* _SUPPLIED PASSAGE_
○ ○ ○ ○ ○

MTR is a gaming and hospitality company that owns several resorts and casinos through its subsidiaries. It operates the Mountaineer Casino, Racetrack & Resort located in West Virginia, Presque Isle Downs & Casino in Pennsylvania, and Scioto Downs located in Ohio.

Eldorado HoldCo on the other hand, is the parent company of the operator of Eldorado Resorts that include Eldorado Reno and Eldorado Shreveport. It also operates Silver Legacy through a joint venture with MGM Resorts International.

Under the terms of the amended merger agreement, total cash consideration that would be paid to stockholders of MTR will be USD35 million, which is a USD5 million increase from the original agreement and payment for price per share was increased by USD0.90 per share to USD6.05 per share to MTR shareholders. The increase of cash consideration and payment per share would be coming from the coffers of Eldorado, the joint statement of both companies read.

○ ○ ○ ○ ○

* _SOURCE MATERIAL_
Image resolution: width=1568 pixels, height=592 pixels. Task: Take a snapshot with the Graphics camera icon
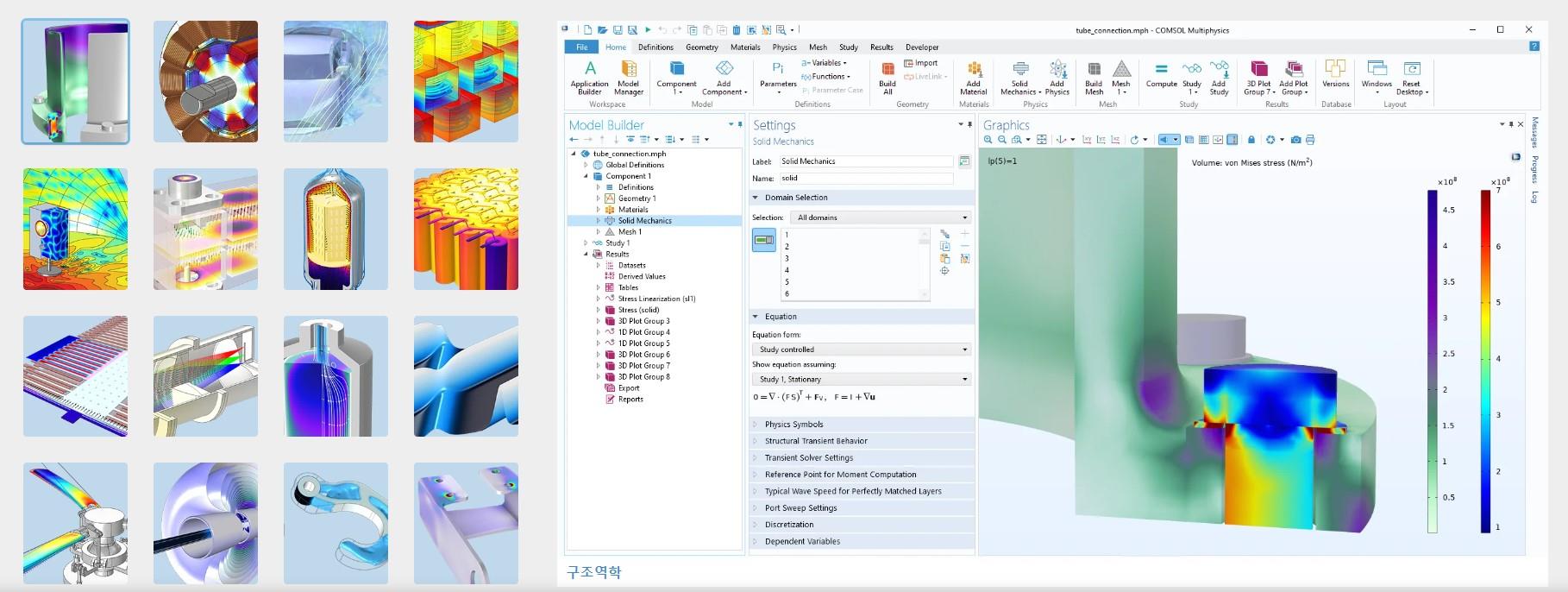pyautogui.click(x=1295, y=140)
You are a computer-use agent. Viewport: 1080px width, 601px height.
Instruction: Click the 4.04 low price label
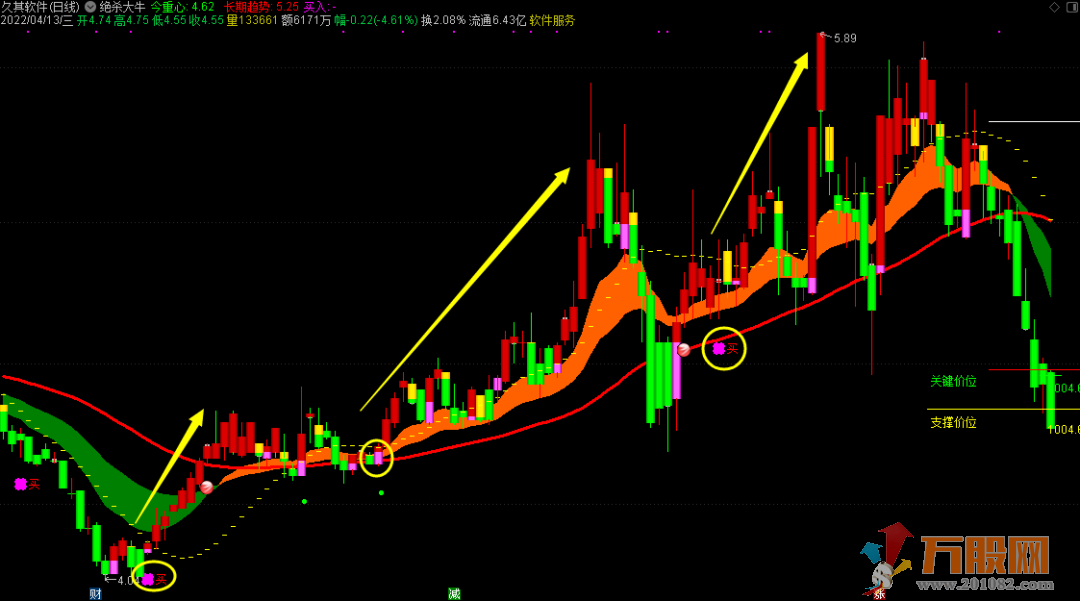pyautogui.click(x=127, y=580)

○ ○ ○ ○ ○

* _APPLY WHAT YOU READ_
**1.** According to the MTR and Eldorado merger text, what price per share will MTR shareholders receive under the amended agreement?
**2.** Continue the text on the MTR and Eldorado merger from its last sentence.

* _RESPONSES BY ITEM NUMBER_
**1.** USD6.05 per share

**2.**
MTR and Eldorado also said that Jacobs Entertainment, Inc. and its affiliates would be voting in favor of the ameded agreement between the two hospitality and gaming companies. Moreover, the termination fee should Eldorado decide to pull out from the merger due to certain reasons has been increased from USD5 million to USD6 million. Also, expense reimbursements should Eldorado decides to back out from the merger due to certain circumstances had been increased from USD500,000 to USD1 million.

The merger agreement would be still subject to customary regulatory approvals and the adoption of the agreement by the stockholders of MTR, the joint statement said.